GOAL 1:
Answer these from the excerpt on the Liberalised Remittance Scheme:
(a) What is the total limit for each financial year?
(b) Which number is mandatory to make a remittance under the scheme?
(c) When must a cancelled cheque be filed with the bank?

#### EXCERPT PROVIDED

There is no limit on the number of remittances that can be made under LRS in a financial year, however the total limit for each financial year is USD 250,000. Once the total of the remittances reaches the overall limit for the year of USD 2,50,000 during the financial year, a resident individual would not be eligible to make any further remittances under this scheme, even if any of the proceeds of the earlier remittances have been brought back into the country.
Only resident individuals are eligible to avail of the facility under the Liberalised Remittance Scheme. It is mandatory to have a PAN number to make a remittance under this scheme.
Further remittances under the Scheme can be consolidated in respect of family members subject to individual family members complying with its terms and conditions and such consolidated can be remitted towards the permitted purposes. Even minors are eligible to remit under the scheme.
However, there are certain restrictions for usage of funds under LRS such as buying & selling of foreign exchange abroad, or purchase of lottery tickets or sweep stakes etc. and hence any payments other than those listed in Schedule I of the scheme (Transactions specifically prohibited) and Schedule II (transactions regulated by the Government) can be made under the Scheme.
Schedule I
Transactions specifically prohibited
- Remittance out of lottery winnings.
- Remittance of income from racing/riding etc. or any other hobby.
- Remittance for purchase of lottery tickets, banned/proscribed magazines, football pools, sweepstakes, etc.
- Payment of commission on exports made towards equity investment in Joint Ventures/ Wholly Owned Subsidiaries abroad of Indian companies.
- Remittance of dividend by any company to which the requirement of dividendbalancing is applicable.
- Payment of commission on exports under Rupee State Credit Route, except commission upto 10% of invoice value of exports of tea and tobacco.
- Payment related to “Call Back Services” of telephones.
- Remittance of interest income on funds held in Non-Resident Special Rupee (Account) Scheme.
The resident who wishes to remit funds under the scheme has to file the following documents with the bank:
- Outward Remittance Application
- Form A2 cum LRS Declaration
- Copy of PAN
- Cancelled cheque (where the amount remitted is more than Rs. 10 Lakhs)
Further depending on the type of remittances additional documents may be required by the bank, such as:
- In the case of consulting services availed from outside India
- CA certificate certifying that the consultancy service has been received in India for which remittance to be done outside India
- Valid documentary evidence for services rendered (Invoice / Contract copy / agreement copy etc.

########

GOAL 2:
Give part of the listing below as a Markdown table with the columns Row and Line, one row per line and blank lines left out. Begin at the line that contains "Click the gray handle on left edge" and stop after the line that contains "Open the 75%".

#### RECORDS FOR THIS EXERCISE

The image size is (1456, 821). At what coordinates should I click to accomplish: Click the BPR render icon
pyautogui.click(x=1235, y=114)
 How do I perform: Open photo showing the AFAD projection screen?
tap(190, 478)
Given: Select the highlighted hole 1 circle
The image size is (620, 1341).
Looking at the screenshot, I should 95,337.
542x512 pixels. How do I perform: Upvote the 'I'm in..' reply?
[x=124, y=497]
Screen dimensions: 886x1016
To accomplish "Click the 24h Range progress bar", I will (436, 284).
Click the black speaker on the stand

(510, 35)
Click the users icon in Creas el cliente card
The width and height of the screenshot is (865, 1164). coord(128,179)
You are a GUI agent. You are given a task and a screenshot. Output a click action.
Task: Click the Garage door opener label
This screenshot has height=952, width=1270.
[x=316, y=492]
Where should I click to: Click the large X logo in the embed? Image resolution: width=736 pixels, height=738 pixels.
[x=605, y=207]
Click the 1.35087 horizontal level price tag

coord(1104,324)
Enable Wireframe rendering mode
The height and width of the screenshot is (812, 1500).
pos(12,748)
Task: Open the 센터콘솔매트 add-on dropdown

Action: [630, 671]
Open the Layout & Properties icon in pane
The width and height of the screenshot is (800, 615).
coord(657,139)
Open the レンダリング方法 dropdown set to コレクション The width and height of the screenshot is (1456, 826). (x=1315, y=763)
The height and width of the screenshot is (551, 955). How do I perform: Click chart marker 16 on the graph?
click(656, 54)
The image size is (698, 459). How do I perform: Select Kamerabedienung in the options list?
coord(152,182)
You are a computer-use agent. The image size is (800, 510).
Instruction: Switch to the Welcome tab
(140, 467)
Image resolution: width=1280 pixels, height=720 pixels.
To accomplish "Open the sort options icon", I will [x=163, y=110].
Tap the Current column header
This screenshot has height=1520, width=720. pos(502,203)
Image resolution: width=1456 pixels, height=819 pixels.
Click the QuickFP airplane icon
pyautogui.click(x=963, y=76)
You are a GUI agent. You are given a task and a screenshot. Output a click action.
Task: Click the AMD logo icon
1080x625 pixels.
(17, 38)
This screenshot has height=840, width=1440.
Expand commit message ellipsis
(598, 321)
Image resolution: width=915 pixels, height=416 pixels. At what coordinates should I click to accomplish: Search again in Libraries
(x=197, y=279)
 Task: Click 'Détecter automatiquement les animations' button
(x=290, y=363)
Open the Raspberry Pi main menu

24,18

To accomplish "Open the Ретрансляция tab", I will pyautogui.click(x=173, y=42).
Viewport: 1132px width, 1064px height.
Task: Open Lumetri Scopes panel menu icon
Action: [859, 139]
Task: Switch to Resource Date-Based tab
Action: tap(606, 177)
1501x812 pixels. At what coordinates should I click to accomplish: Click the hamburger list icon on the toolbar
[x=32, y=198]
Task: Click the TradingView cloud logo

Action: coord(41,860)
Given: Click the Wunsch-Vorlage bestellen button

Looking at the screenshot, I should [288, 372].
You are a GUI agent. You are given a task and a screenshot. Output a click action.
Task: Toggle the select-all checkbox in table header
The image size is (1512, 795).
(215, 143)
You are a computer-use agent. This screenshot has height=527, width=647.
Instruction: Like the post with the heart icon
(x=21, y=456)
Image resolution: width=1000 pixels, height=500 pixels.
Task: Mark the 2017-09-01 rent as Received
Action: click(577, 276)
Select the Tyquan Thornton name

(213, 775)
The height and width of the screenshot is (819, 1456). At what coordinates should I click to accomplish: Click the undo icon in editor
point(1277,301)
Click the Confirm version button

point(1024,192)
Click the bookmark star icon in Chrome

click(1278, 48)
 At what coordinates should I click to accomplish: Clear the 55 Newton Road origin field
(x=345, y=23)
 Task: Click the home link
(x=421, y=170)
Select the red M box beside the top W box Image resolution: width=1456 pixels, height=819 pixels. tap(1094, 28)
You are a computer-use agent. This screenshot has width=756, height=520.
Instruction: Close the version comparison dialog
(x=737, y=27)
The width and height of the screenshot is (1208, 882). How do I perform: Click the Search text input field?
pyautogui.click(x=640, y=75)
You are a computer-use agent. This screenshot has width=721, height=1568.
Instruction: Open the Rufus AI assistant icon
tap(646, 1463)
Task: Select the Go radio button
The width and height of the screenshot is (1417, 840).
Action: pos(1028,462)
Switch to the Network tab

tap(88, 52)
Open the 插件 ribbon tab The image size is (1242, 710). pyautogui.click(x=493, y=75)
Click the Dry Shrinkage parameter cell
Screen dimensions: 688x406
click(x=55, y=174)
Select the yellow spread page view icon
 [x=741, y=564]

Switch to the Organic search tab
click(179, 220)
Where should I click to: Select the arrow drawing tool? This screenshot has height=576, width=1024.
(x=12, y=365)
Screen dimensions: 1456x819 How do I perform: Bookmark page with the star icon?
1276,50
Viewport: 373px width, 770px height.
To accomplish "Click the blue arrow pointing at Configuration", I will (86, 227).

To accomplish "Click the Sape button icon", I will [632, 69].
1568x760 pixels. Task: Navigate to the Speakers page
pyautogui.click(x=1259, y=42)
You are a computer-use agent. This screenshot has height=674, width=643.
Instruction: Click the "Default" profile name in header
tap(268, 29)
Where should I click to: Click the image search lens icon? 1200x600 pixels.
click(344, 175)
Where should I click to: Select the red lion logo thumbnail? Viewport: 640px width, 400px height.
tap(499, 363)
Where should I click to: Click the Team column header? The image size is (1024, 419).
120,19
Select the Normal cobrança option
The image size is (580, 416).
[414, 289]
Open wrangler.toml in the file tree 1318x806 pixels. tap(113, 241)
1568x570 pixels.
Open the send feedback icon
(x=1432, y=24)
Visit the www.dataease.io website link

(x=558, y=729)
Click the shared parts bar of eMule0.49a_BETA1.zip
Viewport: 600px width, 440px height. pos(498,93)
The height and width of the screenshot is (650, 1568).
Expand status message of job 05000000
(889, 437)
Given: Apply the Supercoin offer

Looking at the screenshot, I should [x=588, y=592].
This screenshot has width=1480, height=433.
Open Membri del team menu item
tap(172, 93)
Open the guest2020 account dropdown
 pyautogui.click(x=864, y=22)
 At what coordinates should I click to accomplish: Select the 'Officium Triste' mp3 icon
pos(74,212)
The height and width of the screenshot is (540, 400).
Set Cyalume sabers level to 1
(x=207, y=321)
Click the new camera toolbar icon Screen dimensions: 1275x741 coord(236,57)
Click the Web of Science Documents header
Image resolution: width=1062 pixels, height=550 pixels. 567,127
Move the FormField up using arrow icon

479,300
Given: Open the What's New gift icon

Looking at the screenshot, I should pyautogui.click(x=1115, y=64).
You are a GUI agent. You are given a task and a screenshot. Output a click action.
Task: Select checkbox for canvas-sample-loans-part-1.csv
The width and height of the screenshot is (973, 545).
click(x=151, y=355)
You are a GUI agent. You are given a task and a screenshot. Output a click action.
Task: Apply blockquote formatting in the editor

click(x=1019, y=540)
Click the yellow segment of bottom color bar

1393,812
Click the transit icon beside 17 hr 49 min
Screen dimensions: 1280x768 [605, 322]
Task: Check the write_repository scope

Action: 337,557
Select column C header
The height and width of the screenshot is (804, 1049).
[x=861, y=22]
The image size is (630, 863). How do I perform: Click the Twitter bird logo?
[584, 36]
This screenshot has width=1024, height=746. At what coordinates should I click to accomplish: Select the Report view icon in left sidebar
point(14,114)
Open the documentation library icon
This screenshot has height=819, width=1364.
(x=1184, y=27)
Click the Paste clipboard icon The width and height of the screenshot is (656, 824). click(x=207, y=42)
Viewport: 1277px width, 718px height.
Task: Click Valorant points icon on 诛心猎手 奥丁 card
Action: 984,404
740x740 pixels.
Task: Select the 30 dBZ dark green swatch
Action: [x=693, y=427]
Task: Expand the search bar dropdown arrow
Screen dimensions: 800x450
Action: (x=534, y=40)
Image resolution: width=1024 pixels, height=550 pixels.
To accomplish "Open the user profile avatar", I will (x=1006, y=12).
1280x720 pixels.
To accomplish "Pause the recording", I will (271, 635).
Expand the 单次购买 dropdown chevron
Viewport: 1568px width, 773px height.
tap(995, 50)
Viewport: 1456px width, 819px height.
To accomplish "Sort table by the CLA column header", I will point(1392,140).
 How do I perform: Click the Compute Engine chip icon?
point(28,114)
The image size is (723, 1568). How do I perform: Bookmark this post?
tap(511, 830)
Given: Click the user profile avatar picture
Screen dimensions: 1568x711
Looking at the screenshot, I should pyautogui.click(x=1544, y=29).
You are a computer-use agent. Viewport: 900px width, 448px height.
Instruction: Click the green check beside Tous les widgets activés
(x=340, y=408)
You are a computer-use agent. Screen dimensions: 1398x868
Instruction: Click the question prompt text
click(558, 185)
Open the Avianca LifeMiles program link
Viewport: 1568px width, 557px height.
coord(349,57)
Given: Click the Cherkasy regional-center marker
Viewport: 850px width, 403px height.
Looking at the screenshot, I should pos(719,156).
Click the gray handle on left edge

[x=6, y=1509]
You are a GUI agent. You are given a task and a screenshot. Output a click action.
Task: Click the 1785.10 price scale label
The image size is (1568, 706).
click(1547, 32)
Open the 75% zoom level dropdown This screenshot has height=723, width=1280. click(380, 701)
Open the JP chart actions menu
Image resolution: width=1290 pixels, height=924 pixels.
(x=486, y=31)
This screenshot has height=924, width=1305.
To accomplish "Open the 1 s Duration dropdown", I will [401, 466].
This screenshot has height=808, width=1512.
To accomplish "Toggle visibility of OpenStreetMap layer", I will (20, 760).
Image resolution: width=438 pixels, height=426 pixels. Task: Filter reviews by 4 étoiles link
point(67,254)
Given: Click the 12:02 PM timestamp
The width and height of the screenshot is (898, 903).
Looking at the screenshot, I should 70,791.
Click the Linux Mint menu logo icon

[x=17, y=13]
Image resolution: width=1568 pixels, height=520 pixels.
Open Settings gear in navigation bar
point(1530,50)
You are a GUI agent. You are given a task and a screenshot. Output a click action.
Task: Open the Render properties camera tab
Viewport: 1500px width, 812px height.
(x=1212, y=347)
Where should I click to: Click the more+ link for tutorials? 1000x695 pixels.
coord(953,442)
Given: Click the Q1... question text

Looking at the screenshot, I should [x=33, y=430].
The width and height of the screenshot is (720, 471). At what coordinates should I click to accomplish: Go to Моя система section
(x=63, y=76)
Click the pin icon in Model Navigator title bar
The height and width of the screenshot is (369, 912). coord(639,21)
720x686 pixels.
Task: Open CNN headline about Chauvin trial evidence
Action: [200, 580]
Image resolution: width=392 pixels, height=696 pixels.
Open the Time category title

########

WORKED ANSWER 1:
(a) USD 250,000.
(b) A PAN number.
(c) When the amount remitted is more than Rs. 10 Lakhs.

WORKED ANSWER 2:
| Row | Line |
|---|---|
| 1 | Click the gray handle on left edge |
| 2 | [x=6, y=1509] |
| 3 | You are a GUI agent. You are given a task and a screenshot. Output a click action. |
| 4 | Task: Click the 1785.10 price scale label |
| 5 | The image size is (1568, 706). |
| 6 | click(1547, 32) |
| 7 | Open the 75% zoom level dropdown This screenshot has height=723, width=1280. click(380, 701) |